With that out of the way, it seems we need a refresher on the mind-numbing ignorance of equating sperm cells with embryos. The only sense in which the former are alive or human is that they are comprised of organic matter and that their DNA identifies them as coming from the human species…that’s where the similarities end.
They really are just part of a man’s body, genetically and functionally, just as egg cells are part of a woman’s body. They share the DNA of the organism from which they came, and carry out one function: reproduction.
That word, organism, is what makes the difference. Once the sperm and egg cells combine, they combine to form an entity with its own DNA, that is no longer carrying out a singular function for either parent but rather growing and establishing a set of functions for its own development and survival. From fertilization onward, it—or more accurately, he or she—is not a cell but an organism, an “individual constituted to carry on the activities of life by means of organs separate in function but mutually dependent.” As James Agresti has explained for Live Action, “human zygotes display all four empirical attributes of life” in this sense:
1. Growth – As explained in the textbook Essentials of Human Development: A Life-Span View, “the zygote grows rapidly through cell division.”
2. Reproduction – Per Human Sexuality: An Encyclopedia, zygotes sometimes form identical twins, which is an act of “asexual reproduction.” (Also, in this context, the word “reproduction” is more accurately understood as “reproductive potential” instead of “active reproduction.” For example, three-year-old humans are manifestly alive, but they can’t actively reproduce.)
3. Metabolism – As detailed in the medical text Human Gametes and Preimplantation Embryos: Assessment and Diagnosis, “At the zygote stage,” the human embryo metabolizes “carboxylic acids pyruvate and lactate as its preferred energy substrates.”
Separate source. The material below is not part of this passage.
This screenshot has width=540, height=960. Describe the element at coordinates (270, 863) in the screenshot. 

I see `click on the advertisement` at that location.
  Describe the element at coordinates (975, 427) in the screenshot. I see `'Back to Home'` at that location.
4. Response to stimuli – Collins English Dictionary defines a “stimulus” as “any drug, agent, electrical impulse, or other factor able to cause a response in an organism.” Experiments have shown that zygotes are responsive to such factors. For example, a 2005 paper in the journal Human Reproduction Update notes that a compound called platelet-activating factor “acts upon the zygote” by stimulating “metabolism,” “cell-cycle progression,” and “viability.”
If Silverman genuinely wanted to cure her ignorance of the subject, she wouldn’t have to take our word for it—scores of impartial biology texts and her own allies will confirm it.
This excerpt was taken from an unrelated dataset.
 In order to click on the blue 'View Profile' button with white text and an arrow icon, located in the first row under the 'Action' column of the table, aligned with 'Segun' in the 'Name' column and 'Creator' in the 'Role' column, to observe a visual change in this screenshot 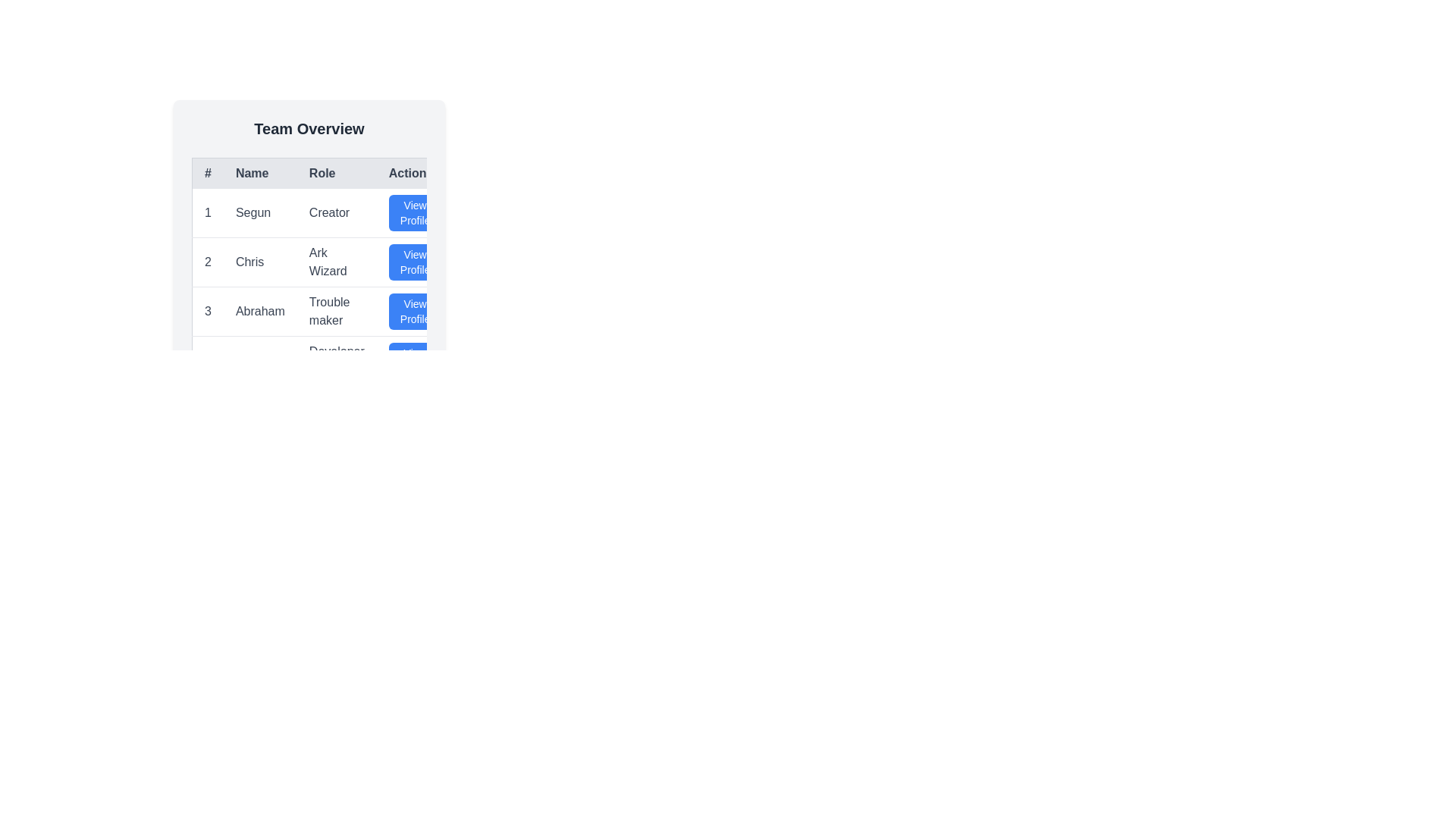, I will do `click(422, 213)`.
Nor is her GoPro idea equivalent to the transvaginal ultrasounds she’s satirizing. When this talking point started a few years ago, it was over a bill that never actually required the ultrasound to be administered vaginally, and before the truth became politically inconvenient, the abortion industry itself admitted that it already routinely does ultrasounds—including the transvaginal variety—in abortion.
So she’s not fighting for women’s right not to have their bodies violated against their will, but for the abortion industry’s right to hide from those women the images they’ve already gotten.
Sarah Silverman’s ramblings are not one iota more scientific, intelligent, or informed than the notorious “women’s bodies can shut down rape pregnancy” comments that destroyed Todd Akin’s political hopes and put pro-lifers on the defensive for months (years!) afterward. So where are all the pro-abortion leaders, commentators, and activists condemning her for embarrassing the cause, bastardizing science, and deceiving audiences?
They’re silent for the same reason pro-aborts enthusiastically accept all forms of embryology denialism: they don’t care what the truth is. The goal of unlimited abortion-on-demand is all that matters, and whether they get it through science or superstition is fine by them.